Başka Kapı Mı Var Ki

Merhum Mûsâ Topbaş Efendi, bir sohbetlerinde şöyle anlatmışlardı:

Alâaddin Attar -kuddise sirruh- Hazretleri buyurur:

“Müslümanlık teslim olma işidir. Teslim olmuş bir müslüman boynuna İblis gibi bir lânet halkası geçirilse, Allâh’ın kendine lâyık gördüğü şeyden, îmânından nasıl râzı ise öylece râzıdır. Sâdık kul, Hakk’ın kazâsından râzıdır. Kendi fiilinden değil!”

Meşhur bir hikâye vardır:

Dervişin biri rüyasında şeyhinin cehennemlik olduğunu görmüş, çok üzülmüş. Ne yapsın, bir türlü karara varamamış, tereddüt içinde kalmış. Söyleyeyim mi, yoksa söylemeyeyim mi? En sonunda kararını vererek, cesaret edip şeyhinin huzuruna varmış, görmüş olduğu rüyayı kederli ve neşesiz bir hâlde anlatmış.

Şeyhi dikkatlice dinledikten sonra, fazla teessüre kapılmaksızın:

“-Evlâdım, mürâcaat edecek başka bir kapı mı var ki?” diyerek namaza durmuş, tâdil-i erkân üzere, büyük bir huşû içinde, uzun müddet namazına devam etmiş.

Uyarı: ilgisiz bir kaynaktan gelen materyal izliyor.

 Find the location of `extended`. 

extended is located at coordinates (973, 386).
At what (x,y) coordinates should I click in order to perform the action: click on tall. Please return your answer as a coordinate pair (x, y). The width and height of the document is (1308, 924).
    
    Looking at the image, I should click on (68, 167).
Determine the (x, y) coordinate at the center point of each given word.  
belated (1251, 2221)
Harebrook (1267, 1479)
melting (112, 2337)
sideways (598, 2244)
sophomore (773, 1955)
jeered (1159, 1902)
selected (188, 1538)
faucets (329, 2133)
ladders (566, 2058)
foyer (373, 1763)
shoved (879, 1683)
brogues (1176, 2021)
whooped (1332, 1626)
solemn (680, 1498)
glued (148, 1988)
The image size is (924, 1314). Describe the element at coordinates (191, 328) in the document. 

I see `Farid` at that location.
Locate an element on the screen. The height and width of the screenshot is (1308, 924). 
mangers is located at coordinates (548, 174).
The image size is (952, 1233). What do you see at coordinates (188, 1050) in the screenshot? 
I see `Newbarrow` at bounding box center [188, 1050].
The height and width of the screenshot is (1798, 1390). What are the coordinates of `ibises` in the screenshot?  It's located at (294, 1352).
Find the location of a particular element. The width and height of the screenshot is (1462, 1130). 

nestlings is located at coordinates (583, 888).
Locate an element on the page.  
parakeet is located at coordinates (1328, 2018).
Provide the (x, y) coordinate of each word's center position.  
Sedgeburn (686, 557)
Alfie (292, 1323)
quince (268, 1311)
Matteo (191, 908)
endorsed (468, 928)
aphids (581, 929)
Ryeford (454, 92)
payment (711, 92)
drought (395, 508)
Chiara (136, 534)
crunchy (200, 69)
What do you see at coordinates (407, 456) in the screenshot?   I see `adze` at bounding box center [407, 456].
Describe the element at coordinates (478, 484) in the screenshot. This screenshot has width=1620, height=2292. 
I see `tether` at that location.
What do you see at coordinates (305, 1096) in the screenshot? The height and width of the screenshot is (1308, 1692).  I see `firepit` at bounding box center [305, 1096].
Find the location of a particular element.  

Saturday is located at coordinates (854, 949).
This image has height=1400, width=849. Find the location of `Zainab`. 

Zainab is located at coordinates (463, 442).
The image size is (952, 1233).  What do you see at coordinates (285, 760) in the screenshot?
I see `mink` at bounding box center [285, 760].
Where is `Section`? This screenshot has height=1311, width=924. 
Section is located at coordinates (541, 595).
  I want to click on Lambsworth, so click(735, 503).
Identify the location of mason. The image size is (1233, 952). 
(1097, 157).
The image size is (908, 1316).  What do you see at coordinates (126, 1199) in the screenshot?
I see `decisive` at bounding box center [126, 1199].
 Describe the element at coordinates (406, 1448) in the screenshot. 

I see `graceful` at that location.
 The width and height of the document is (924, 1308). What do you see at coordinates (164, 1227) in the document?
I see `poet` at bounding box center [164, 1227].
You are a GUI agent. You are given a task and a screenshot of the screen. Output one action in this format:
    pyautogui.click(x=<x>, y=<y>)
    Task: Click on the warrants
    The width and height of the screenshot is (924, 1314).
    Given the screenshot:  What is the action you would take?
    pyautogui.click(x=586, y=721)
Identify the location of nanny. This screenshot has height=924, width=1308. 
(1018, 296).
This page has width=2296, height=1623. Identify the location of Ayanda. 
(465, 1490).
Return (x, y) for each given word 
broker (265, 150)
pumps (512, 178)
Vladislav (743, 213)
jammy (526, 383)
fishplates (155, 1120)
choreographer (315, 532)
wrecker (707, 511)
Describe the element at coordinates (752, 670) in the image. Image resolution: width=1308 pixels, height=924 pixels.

Aradan hayli zaman geçtikten sonra, aynı derviş bu sefer şeyhinin Firdevs Cenneti’nde bin bir türlü nîmetler içinde olduğunu görmüş. Bu sefer pek ziyâde memnun ve mesrûr olarak tekrar gelip şeyhine sürûrlu müjdeyi büyük bir neşe içinde vermiş. Bu sefer mâneviyâtlı şeyhi hiç îtidâli bozmadan evvelki cümleyi tekrar etmiş.

“-Evlâdım, mürâcaat edecek başka bir kapı mı var ki?” diyerek aynı minval üzere büyük bir hulûs-i kalp ile ibadetlerine devam etmiş.

Bu hikâye, Hak yolunda yürüyenlerin derecelerini ölçecek pek ehemmiyetli bir kıssadır. Yüksek durumda bulunan Hak âşıkları, yapmakta oldukları ibâdetleri, Hakk’ın emrini yerine getirmek ve yalnız rızâsını kazanmak için yaparlar. Başka hiçbir karşılık beklemezler. Ne cennet arzusu ve ne de cehennem korkusu… Yaptıkları bu iyi ameller gözlerine aslâ çok görünmez. İşte bu, âriflerin ve âşıkların durumudur.

Bir gün İbrâhim Edhem -kuddise sirruh- çölde giderken bir kuyu kenarına geldi. Abdest almak için kovayı kuyuya salladı. Yukarı çektiğinde kova, altın ile dolmuştu. Geri döktü. Tekrar salladı, bu defa da kova ağzına kadar en nâdide mücevherlerle dolu idi. (Belki bugünkü değeri ile milyarları aşıyordu.) Ellerini semâya kaldırıp:

“-Yâ Rab! Bana hazineni mi gösteriyorsun? Abdest için su istiyorum.” niyazında bulundu.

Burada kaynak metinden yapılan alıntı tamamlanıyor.